## About this exercise
Could you write out, exactly and with no pictures, every line from the one containing "The image size is (868, 468)." through the last line of the entries?

## Data to use
▼▼▼
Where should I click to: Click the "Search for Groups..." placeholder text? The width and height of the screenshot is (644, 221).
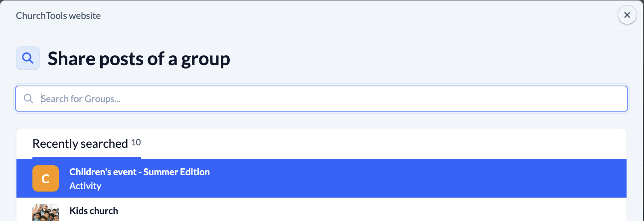pyautogui.click(x=81, y=99)
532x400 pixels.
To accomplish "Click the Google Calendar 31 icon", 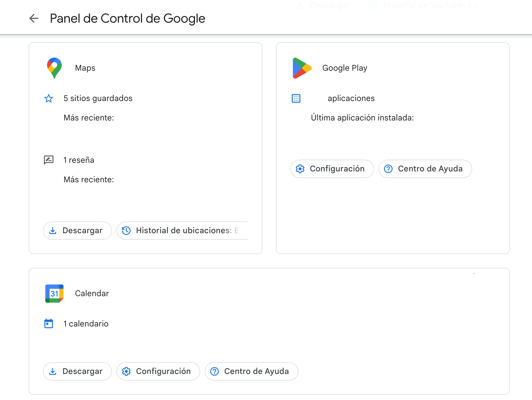I will (54, 294).
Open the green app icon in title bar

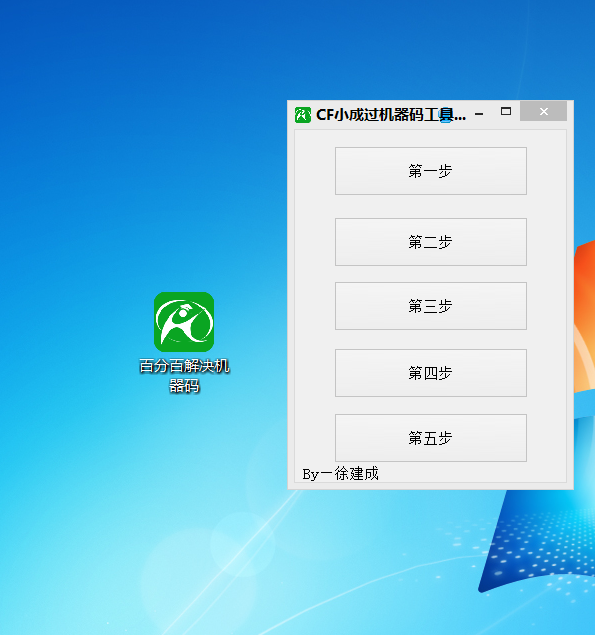tap(303, 115)
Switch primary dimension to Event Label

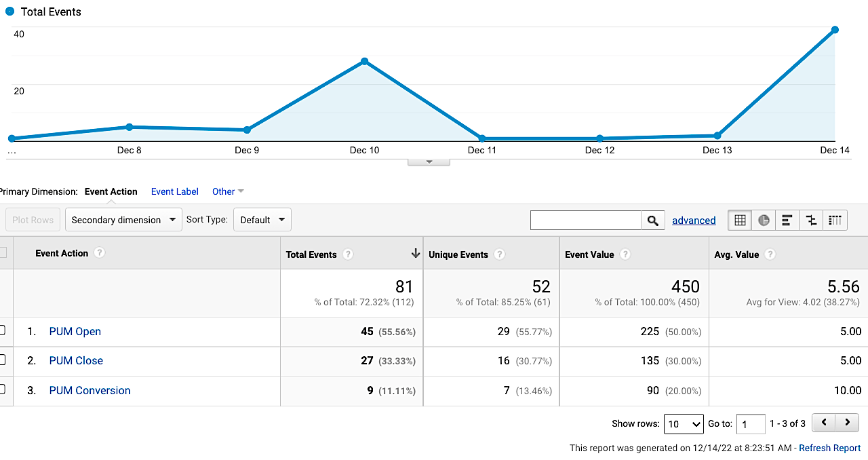[174, 191]

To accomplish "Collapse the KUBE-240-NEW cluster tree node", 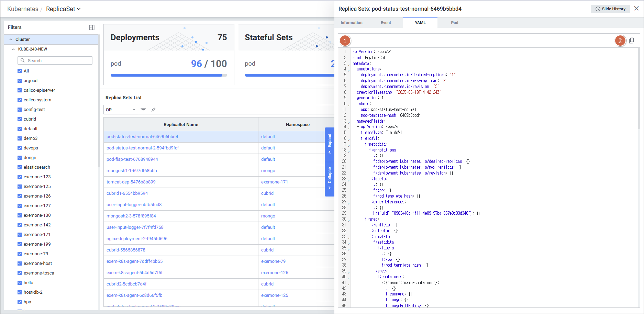I will [13, 49].
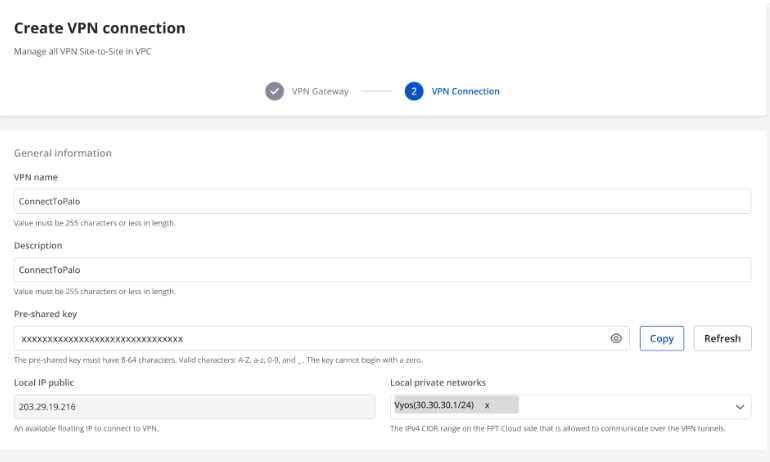This screenshot has width=770, height=462.
Task: Select the Pre-shared key text box
Action: pos(310,339)
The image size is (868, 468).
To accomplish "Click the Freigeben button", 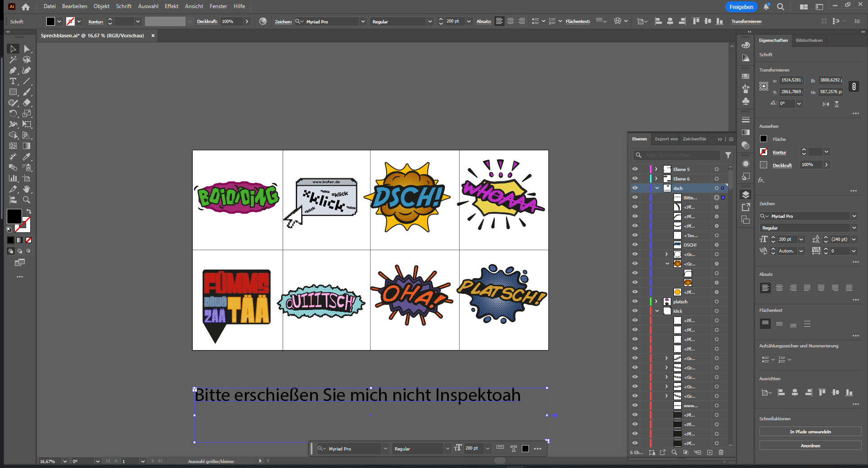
▲▲▲
## Expected answer
The image size is (868, 468).
To accomplish "Click the Freigeben button", 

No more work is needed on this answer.